Type Hovedgård Multi-hall & Masterplan
Client Cynthia Winther
Location Aalestrup, Denmark
Size 10 hectares
Budget Confidential
Status Ongoing
Set within the pastoral landscape of northern Jutland, Lille Restrup forms part of the historic Restrup Hovedgaard estate, a noble manor whose origins date back to the fifteenth century. Over generations, the estate has evolved through changing agricultural practices and patterns of rural life, while maintaining a strong connection to the surrounding landscape and local community
Today, the estate hosts weddings, gatherings and cultural events within its converted wings, while the wider landscape supports recreation and public access along the protected River Simested corridor. Our proposals focus on the adaptive reuse of a vast former grain and straw barn — historically tied to the estate’s biomass heating system, which has become available following the modernisation of the site’s energy infrastructure.
Rather than treating the barn as redundant infrastructure, the project reimagines it as a flexible ‘multi-hall’ capable of supporting performances, exhibitions, dining, workshops, recreation and community gatherings throughout the year.
The ambition is not simply to restore the building, but to establish a new civic destination within the Limfjord region — one where heritage, landscape and contemporary rural culture can intersect naturally.
Our design approach preserves the immense scale and atmosphere of the existing agricultural structure. Timber trusses, material textures and the original spatial rhythms remain legible throughout, allowing the memory and identity of the barn to endure within its future use.
Architecture that retains the memory, scale and atmosphere of agricultural life.
Inserted interventions are conceived as robust yet reversible, carefully positioned within the existing envelope rather than replacing it.

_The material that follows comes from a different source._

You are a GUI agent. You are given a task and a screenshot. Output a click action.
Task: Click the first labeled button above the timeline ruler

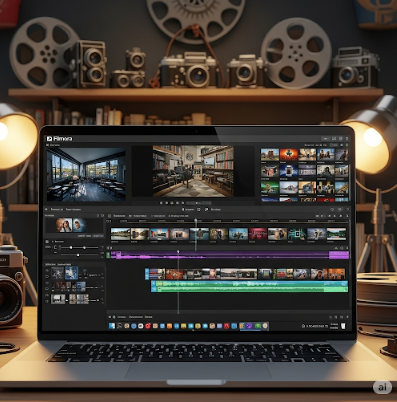(119, 216)
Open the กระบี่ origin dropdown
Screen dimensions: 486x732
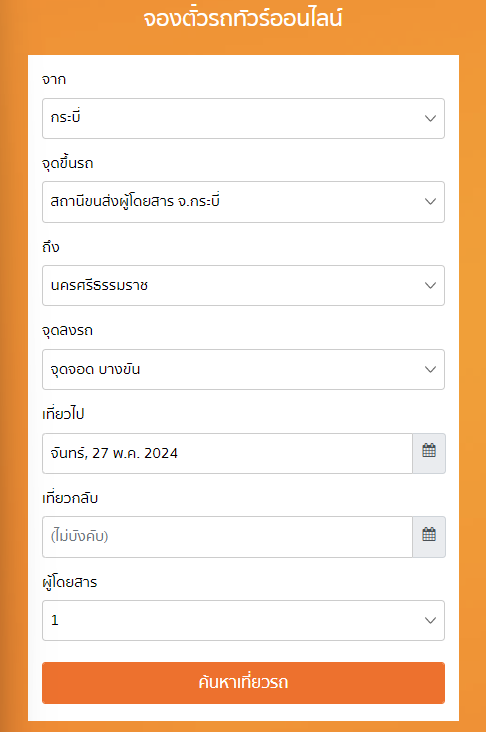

New hospitality, performance and gathering spaces sit beneath the exposed timber structure, balancing civic occupation with rural authenticity.
The wider masterplan explores how historic estates can evolve to support contemporary public engagement while remaining rooted in their agricultural identity. Arrival routes, courtyards, landscape connections and views across the River Simested have been carefully considered as part of the visitor experience.
Internally, the multi-hall is designed to accommodate a broad range of civic and cultural uses, from lectures and theatre to communal dining, seasonal events and educational programming. Flexible layouts, integrated hospitality spaces and carefully framed views allow the building to adapt over time while maintaining a coherent architectural identity.
A long-term framework for rural diversification and civic regeneration that reworks inherited rural infrastructure to support contemporary cultural life.
A proposed social café and communal kitchen reinforce the project’s emphasis on gathering, food culture and collective exchange, strengthening Lille Restrup’s role as both a cultural destination and working rural estate.
At its core, Lille Restrup explores how historic agricultural buildings can be carefully adapted to support new forms of occupation, enterprise and public life and in doing so offers a new model for long-term stewardship and civic regeneration within rural landscapes.